Write out the lines of the material word for word, starting at the line with "Open the 查看 view dropdown" and ending at the line with "(x=166, y=553)", both included. Leave the pictures out.

» Records supplied
------------------------------------------------------------------------
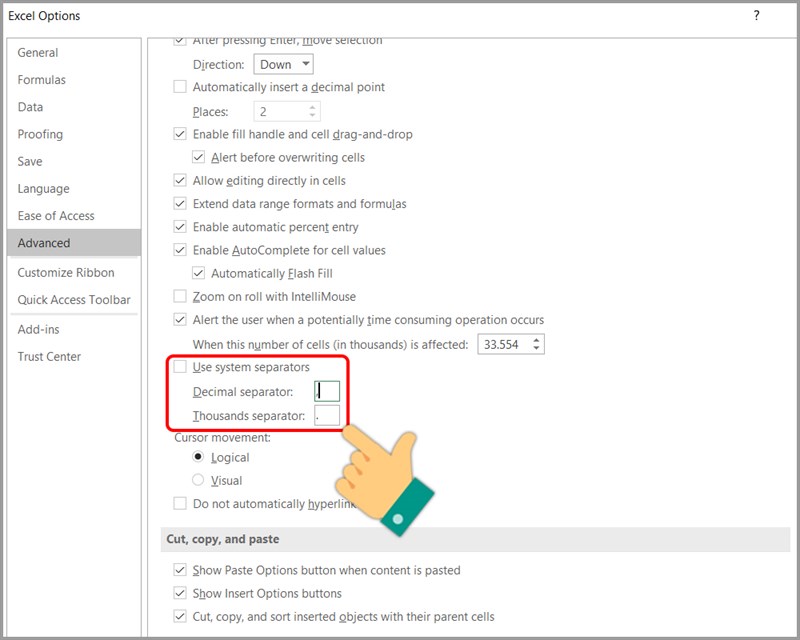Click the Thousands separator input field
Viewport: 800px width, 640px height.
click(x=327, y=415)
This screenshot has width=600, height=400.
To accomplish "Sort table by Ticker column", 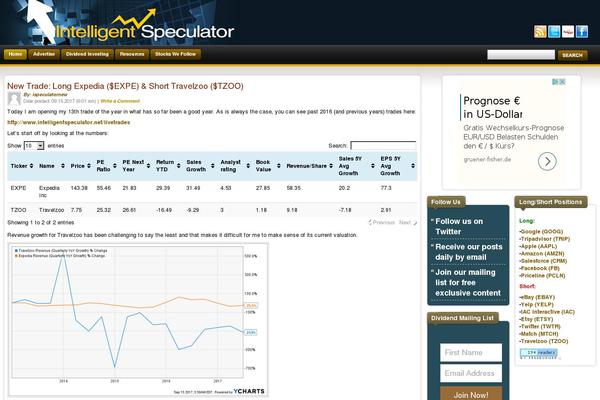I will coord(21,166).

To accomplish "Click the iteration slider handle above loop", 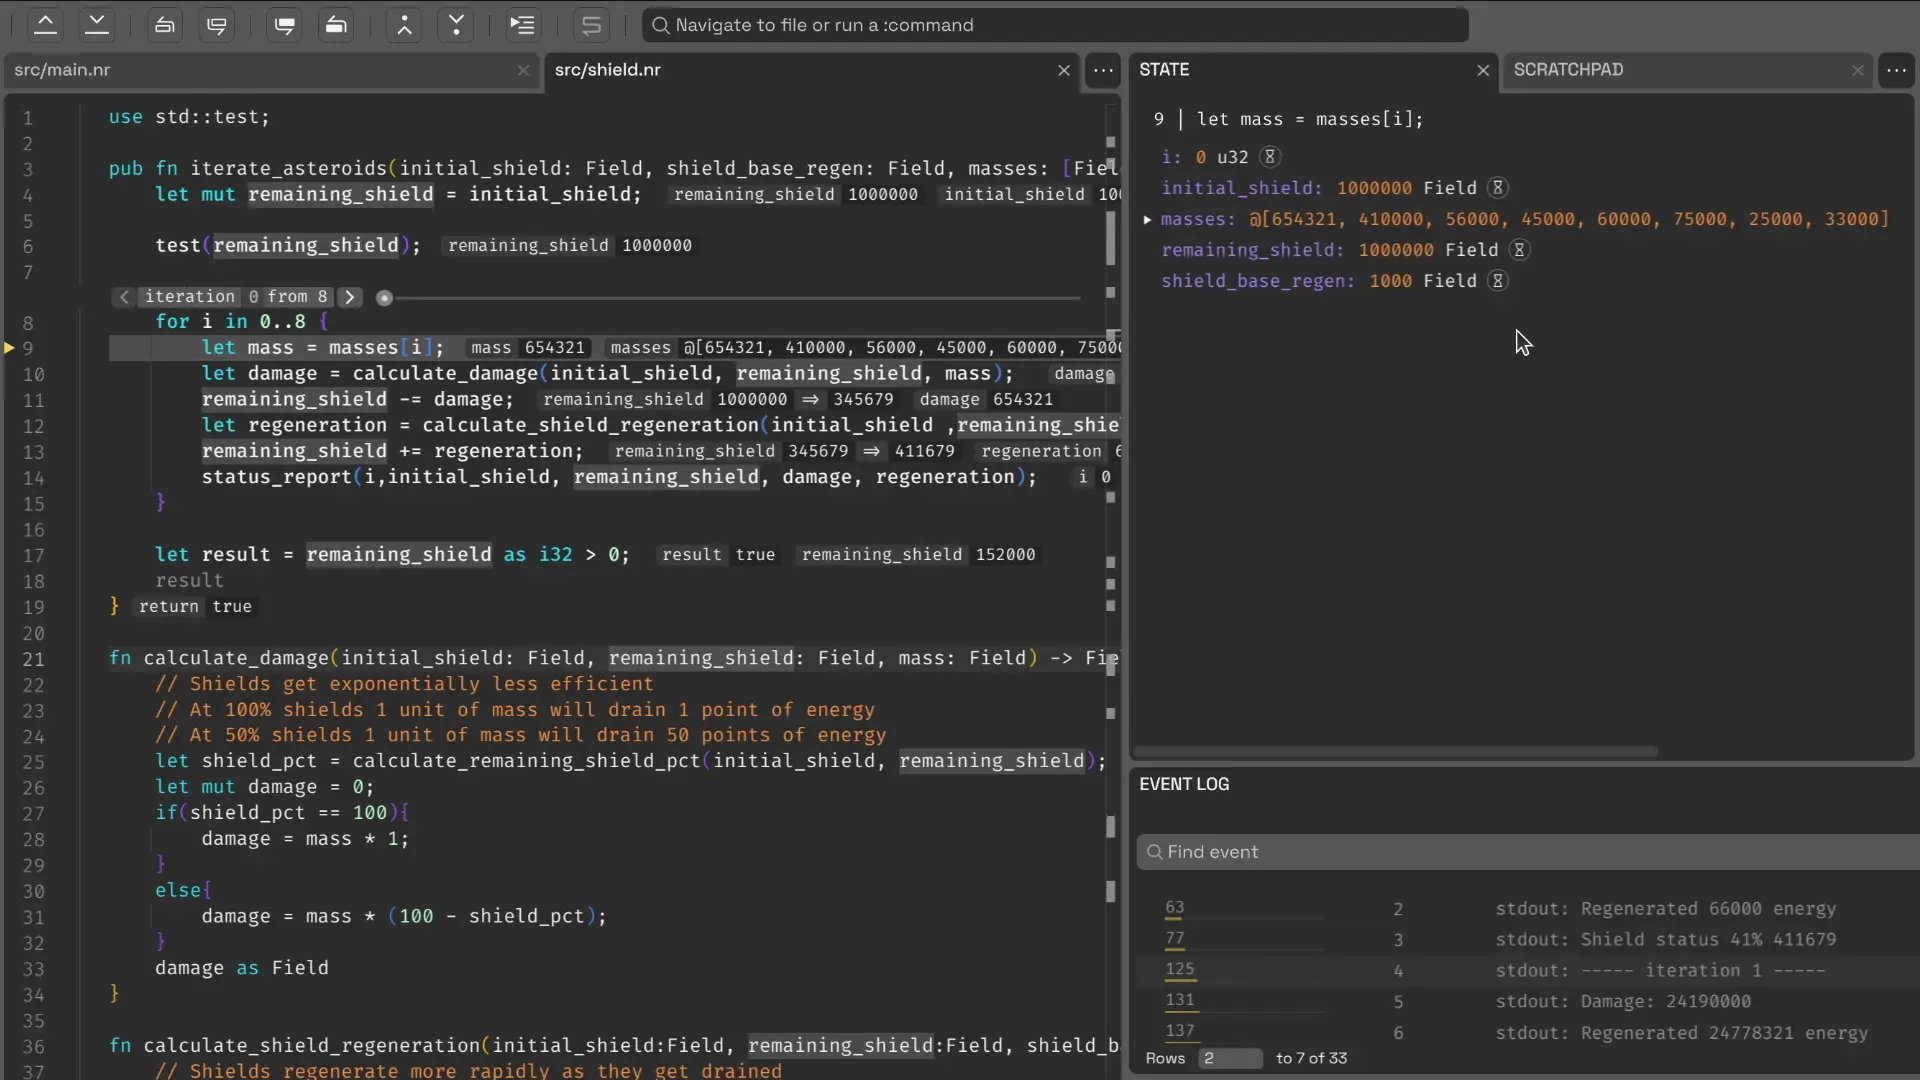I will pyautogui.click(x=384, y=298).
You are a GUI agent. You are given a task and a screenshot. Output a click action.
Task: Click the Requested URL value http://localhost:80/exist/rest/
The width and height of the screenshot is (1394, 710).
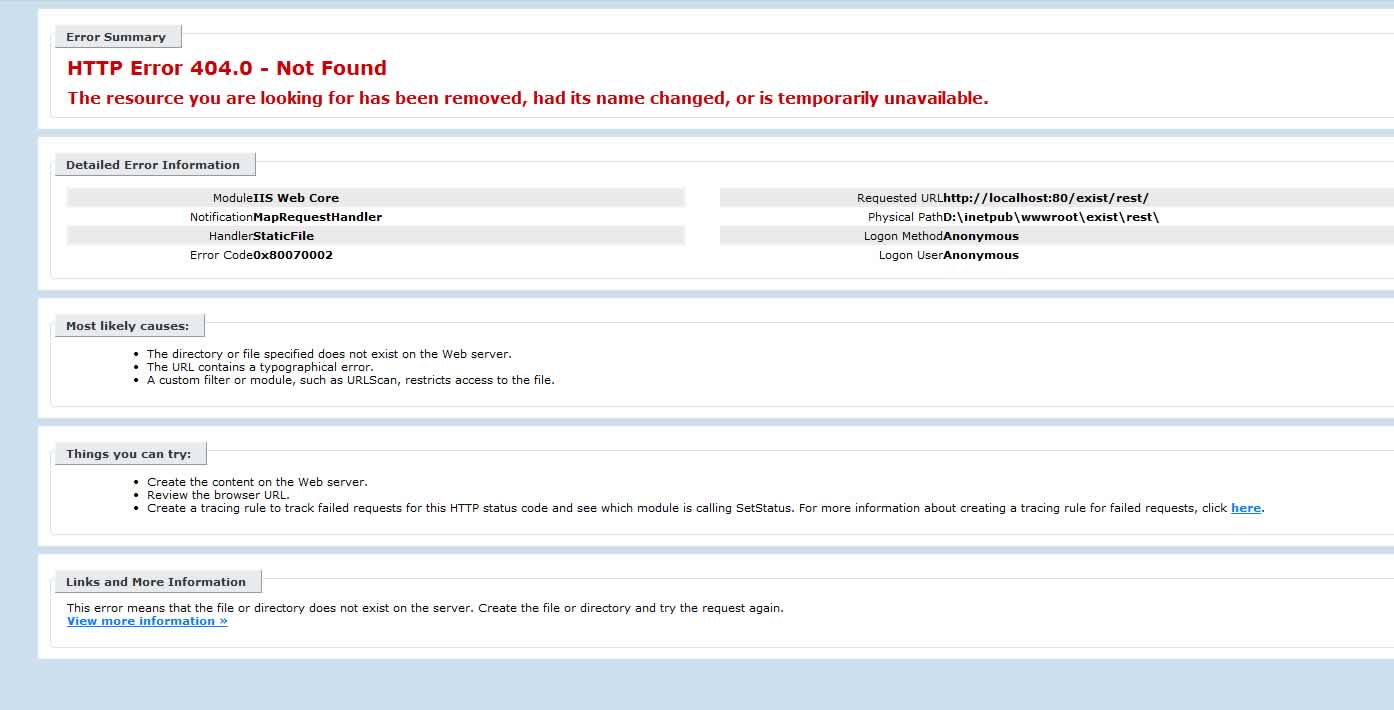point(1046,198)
------------------------------------------------------------------------
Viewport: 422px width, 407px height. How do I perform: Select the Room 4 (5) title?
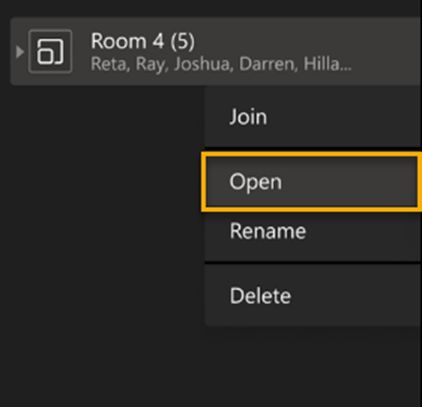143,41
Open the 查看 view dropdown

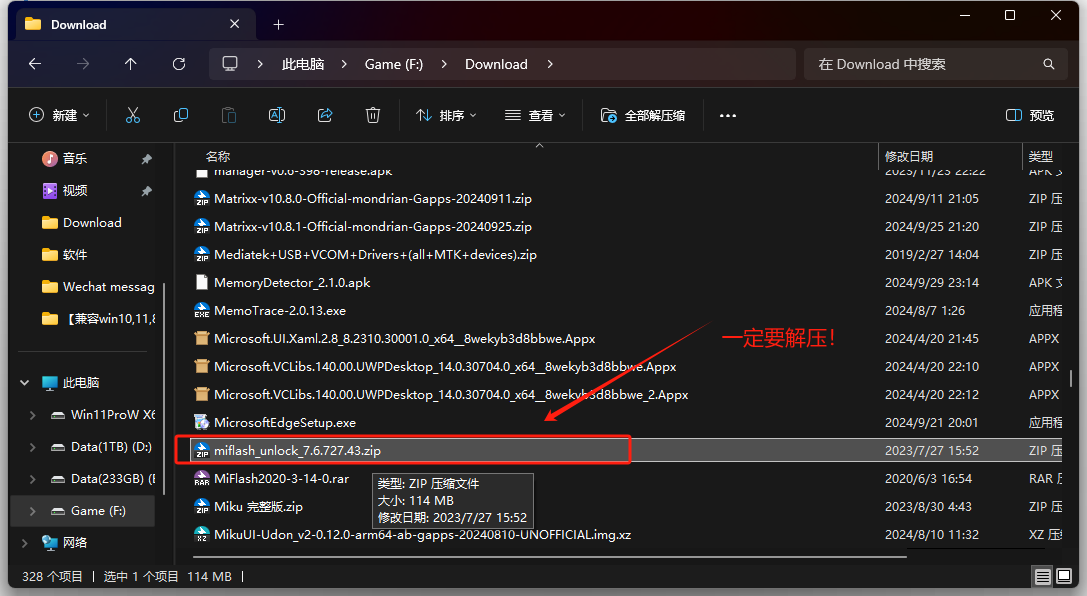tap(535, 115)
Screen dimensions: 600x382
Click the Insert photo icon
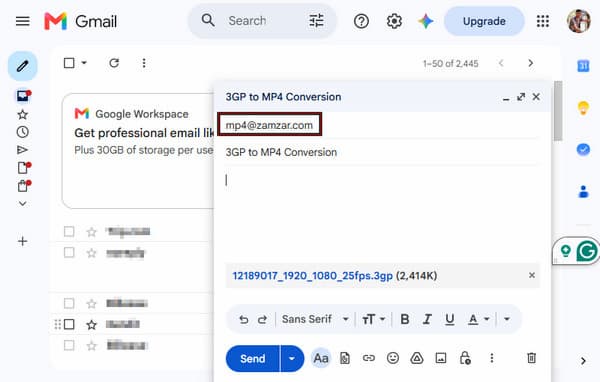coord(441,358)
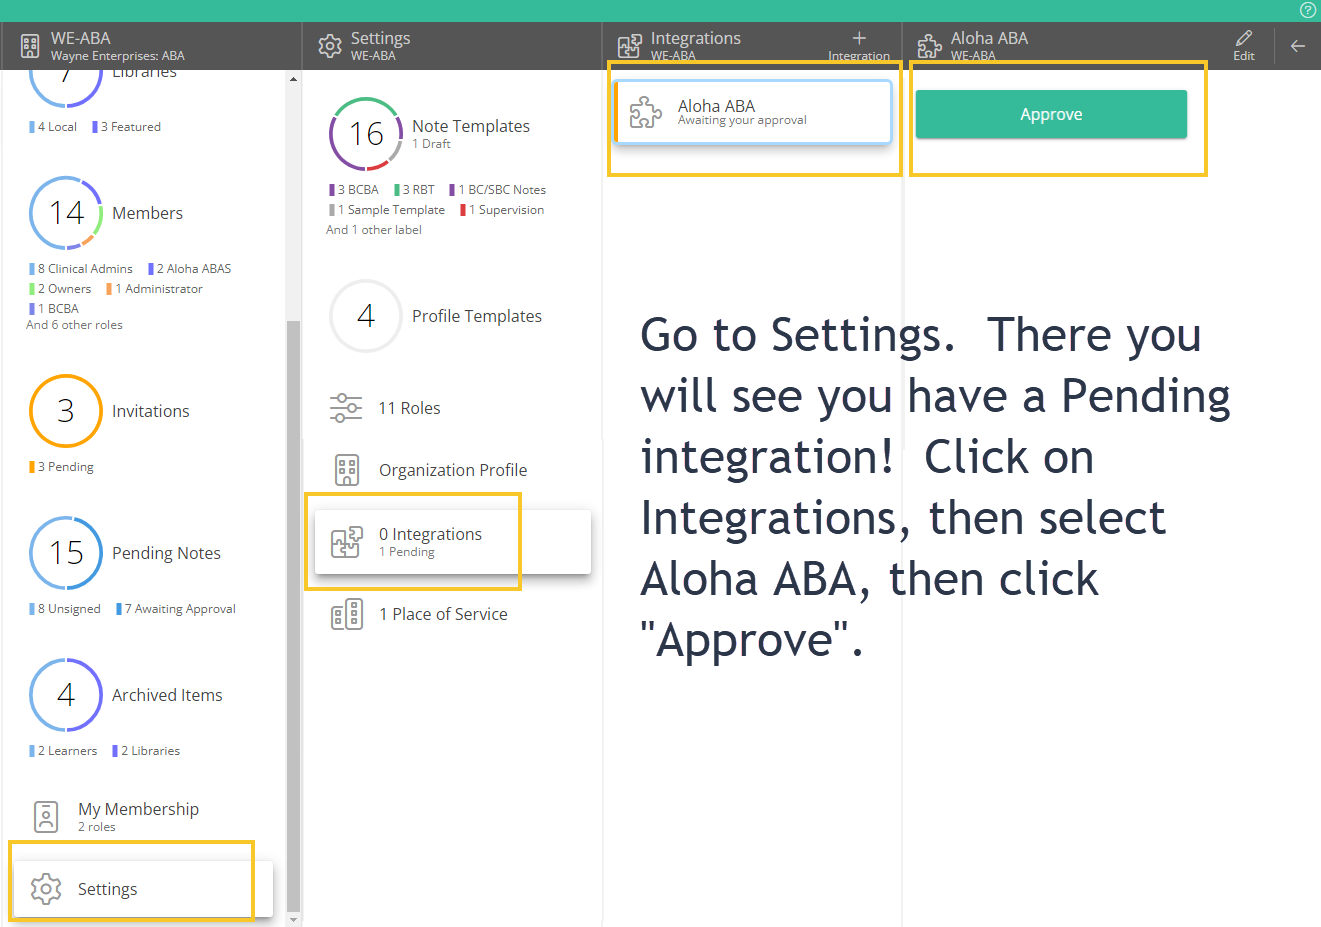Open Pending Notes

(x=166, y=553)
------------------------------------------------------------------------
» Output
Open the 查看 view dropdown

tap(535, 115)
Screen dimensions: 600x382
Click the Insert photo icon
coord(441,358)
Open Pending Notes

(x=166, y=553)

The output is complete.